Last week the Birdcage shifted back to its original position. For some this looked like a small trip for a brick hotel but it was actually a great leap for Auckland heritage. As the local MP it was a real eye opener to be part of a huge effort and fight to help community to deliver this. The great thing about the Birdcage Hotel was that the community was able to have a direct conversation with the developer. As a result Aucklanders will be able to enjoy not only the Hotel, but also the revamped kindergarten and the new public plaza for years to come.
The history of Auckland is that heritage battles have almost always been confrontations rather than conversations. Some developers have good intentions but the process doesn’t encourage direct conversations with the community. One of the benefits of having one Auckland Council is that we can now have a much more integrated and planned approach to heritage that looks right across Auckland. It is great to see the Mayor is signalling a significant shift to ensure that both Auckland’s built and cultural heritage is better protected.
The Council is working on a draft heritage plan which is due for release in the next few months. One of the issues that the Council has found is that there is a lack of information about heritage sites and a desperate need for more research and better documentation. A recent report says “Identification of significant heritage resources is not comprehensive, for example less than 30% of the region has been comprehensively surveyed for cultural heritage sites, and much cultural heritage data that has been collected is dated.”
The council is also signalling that they are keen to incentivise and proactively encourage good heritage management. It is positive that they are considering a full range of potential incentives including private public partnerships, rates relief, expert heritage advice, the use of reserve/development contributions, and heritage grants. They also have work underway to look at Council processes relating to applications for the demolition of buildings constructed pre 1900 to ensure property owners are aware of their obligations under the Historic Places Act.

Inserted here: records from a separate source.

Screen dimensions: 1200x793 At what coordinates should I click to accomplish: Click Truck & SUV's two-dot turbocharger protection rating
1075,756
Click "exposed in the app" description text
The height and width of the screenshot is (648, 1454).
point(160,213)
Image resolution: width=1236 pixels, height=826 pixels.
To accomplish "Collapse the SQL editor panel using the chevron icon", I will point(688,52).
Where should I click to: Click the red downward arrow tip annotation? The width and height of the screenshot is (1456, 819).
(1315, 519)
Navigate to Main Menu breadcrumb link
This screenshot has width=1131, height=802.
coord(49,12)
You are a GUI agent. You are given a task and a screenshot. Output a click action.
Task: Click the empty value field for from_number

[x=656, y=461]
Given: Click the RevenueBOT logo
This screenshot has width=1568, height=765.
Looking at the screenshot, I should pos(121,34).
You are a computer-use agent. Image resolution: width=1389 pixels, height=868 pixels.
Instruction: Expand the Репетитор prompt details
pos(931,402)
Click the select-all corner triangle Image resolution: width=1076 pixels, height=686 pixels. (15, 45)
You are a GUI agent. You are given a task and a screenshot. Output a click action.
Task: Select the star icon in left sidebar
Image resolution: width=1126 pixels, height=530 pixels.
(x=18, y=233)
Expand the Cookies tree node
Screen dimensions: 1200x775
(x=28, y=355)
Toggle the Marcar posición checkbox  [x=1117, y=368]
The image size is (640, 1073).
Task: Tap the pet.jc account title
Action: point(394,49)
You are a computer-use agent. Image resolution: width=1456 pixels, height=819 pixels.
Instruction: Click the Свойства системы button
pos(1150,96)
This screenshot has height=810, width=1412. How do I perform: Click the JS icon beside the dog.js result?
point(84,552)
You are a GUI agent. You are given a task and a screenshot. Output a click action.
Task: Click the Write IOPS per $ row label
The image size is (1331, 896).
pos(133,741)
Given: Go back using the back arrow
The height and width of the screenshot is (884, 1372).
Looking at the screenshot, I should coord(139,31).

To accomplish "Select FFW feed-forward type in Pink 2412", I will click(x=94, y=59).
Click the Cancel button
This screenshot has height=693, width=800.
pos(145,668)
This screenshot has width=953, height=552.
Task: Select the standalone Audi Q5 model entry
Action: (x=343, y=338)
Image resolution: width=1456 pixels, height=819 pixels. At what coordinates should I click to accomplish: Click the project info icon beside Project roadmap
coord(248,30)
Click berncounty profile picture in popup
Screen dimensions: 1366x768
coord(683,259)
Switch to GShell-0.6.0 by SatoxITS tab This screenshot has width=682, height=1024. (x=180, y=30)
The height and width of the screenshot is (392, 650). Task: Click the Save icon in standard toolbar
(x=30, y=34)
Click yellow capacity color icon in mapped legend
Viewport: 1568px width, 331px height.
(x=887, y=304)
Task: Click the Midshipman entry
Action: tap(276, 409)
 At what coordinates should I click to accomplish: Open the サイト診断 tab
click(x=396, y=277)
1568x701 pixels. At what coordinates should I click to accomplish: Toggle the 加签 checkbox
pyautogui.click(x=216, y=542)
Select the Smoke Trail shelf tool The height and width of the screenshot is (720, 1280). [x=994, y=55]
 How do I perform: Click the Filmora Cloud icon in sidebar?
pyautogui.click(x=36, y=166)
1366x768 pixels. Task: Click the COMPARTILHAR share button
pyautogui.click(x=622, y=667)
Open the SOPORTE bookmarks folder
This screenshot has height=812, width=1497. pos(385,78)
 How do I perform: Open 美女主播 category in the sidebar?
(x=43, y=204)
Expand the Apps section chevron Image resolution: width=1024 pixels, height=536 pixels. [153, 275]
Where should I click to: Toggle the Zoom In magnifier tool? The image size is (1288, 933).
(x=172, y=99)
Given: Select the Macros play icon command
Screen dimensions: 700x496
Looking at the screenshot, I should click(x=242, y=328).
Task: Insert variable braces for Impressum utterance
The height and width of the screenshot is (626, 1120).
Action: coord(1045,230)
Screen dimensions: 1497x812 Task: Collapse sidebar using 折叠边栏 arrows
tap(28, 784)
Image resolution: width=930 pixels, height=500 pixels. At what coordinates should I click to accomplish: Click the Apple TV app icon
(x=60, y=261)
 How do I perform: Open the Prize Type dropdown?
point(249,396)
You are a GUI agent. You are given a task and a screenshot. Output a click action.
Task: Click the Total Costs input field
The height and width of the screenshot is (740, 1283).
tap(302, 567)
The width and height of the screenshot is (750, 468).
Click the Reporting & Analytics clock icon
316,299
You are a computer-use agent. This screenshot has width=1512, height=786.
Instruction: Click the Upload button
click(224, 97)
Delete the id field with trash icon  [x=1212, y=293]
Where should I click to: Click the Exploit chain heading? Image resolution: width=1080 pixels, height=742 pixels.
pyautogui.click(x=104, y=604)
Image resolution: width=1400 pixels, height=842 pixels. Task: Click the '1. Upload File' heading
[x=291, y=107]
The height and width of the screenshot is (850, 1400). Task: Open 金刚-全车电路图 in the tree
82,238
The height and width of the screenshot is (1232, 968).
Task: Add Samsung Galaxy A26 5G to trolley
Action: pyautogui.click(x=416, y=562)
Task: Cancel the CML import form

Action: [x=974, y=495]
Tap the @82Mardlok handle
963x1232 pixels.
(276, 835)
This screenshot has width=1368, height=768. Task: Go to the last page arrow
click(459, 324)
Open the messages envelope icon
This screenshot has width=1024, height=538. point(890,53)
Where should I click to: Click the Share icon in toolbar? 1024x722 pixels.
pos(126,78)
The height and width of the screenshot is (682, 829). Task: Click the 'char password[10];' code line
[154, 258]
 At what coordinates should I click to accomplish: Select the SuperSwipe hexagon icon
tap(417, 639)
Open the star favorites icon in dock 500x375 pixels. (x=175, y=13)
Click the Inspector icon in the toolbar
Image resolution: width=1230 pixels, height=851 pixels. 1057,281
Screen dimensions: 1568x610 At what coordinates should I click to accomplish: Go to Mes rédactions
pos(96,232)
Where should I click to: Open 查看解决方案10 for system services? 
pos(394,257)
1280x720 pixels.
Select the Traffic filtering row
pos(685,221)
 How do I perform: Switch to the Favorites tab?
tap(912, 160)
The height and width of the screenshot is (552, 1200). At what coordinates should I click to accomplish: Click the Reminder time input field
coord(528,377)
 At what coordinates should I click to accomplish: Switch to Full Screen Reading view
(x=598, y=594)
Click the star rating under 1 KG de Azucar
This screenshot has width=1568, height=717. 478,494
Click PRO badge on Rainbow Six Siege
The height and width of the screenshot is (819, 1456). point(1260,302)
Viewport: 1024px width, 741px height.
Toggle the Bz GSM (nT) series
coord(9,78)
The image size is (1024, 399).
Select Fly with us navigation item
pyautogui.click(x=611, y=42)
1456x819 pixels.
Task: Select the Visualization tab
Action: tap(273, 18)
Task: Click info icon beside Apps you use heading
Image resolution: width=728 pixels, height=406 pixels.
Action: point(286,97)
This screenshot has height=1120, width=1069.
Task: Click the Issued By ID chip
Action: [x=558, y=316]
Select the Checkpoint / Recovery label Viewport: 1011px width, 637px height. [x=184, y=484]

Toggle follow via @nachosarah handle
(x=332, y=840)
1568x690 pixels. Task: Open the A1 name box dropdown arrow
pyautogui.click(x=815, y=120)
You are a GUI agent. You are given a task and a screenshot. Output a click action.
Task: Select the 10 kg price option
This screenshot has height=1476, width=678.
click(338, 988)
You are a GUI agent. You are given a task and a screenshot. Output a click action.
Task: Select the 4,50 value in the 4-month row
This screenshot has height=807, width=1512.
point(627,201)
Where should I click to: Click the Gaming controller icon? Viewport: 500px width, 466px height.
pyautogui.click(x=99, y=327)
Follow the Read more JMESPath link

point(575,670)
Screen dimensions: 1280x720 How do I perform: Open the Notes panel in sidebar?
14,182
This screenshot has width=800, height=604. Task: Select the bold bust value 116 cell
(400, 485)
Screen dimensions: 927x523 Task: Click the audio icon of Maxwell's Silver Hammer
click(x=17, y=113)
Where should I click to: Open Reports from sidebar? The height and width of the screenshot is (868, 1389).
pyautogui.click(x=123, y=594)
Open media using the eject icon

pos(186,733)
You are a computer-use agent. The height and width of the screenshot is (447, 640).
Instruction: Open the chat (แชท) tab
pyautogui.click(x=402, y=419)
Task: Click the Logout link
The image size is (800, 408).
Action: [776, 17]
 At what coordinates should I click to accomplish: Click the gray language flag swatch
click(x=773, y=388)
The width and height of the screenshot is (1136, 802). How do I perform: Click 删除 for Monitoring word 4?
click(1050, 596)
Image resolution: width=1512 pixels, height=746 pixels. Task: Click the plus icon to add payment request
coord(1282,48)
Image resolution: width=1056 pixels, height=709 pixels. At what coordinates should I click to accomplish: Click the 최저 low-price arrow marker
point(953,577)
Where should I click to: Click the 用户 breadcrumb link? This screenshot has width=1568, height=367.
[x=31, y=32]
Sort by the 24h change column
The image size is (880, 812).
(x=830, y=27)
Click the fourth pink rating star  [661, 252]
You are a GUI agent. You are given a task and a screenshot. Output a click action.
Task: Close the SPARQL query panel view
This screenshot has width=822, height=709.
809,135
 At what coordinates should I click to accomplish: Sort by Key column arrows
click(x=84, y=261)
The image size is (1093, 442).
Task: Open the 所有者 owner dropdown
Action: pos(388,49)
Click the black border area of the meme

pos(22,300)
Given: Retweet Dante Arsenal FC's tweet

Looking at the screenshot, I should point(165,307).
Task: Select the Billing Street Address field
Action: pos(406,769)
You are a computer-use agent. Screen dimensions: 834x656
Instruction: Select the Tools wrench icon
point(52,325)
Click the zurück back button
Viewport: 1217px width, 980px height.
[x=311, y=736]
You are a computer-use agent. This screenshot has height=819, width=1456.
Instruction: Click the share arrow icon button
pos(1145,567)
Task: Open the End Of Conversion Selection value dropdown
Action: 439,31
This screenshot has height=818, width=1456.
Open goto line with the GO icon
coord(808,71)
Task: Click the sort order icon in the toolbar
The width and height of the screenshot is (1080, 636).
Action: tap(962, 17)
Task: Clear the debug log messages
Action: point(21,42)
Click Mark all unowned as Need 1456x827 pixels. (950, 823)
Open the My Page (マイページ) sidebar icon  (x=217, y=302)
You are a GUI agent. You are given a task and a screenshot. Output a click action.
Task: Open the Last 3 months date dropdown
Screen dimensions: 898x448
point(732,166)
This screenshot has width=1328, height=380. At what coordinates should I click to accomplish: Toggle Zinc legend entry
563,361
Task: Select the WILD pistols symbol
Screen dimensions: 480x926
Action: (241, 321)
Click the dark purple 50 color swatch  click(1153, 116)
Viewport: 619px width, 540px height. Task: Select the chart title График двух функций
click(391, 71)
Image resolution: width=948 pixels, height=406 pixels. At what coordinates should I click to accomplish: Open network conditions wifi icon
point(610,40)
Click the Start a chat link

At a central government level we reviewed the Historic Places Trust to ensure it will be better able to focus on its important regulatory role while allowing for better advocacy in local communities. We have also announced changes to the process for getting approval for archaeological consents so that they are faster, simpler, and more efficient. In the last month a number of MPs within National have formed a heritage caucus to advance better policy and legislation. If you have ideas about legislative or policy improvements then please email me at email@example.com.
Whatever policy or legislation is implemented in the future, we need to make sure there is greater transparency, greater notice for the community of what is proposed, and more capacity for collaboration between the developer and the community. It is appropriate that the Birdcage Hotel, a place where many a conversation has been had, represents a larger conversation about our heritage.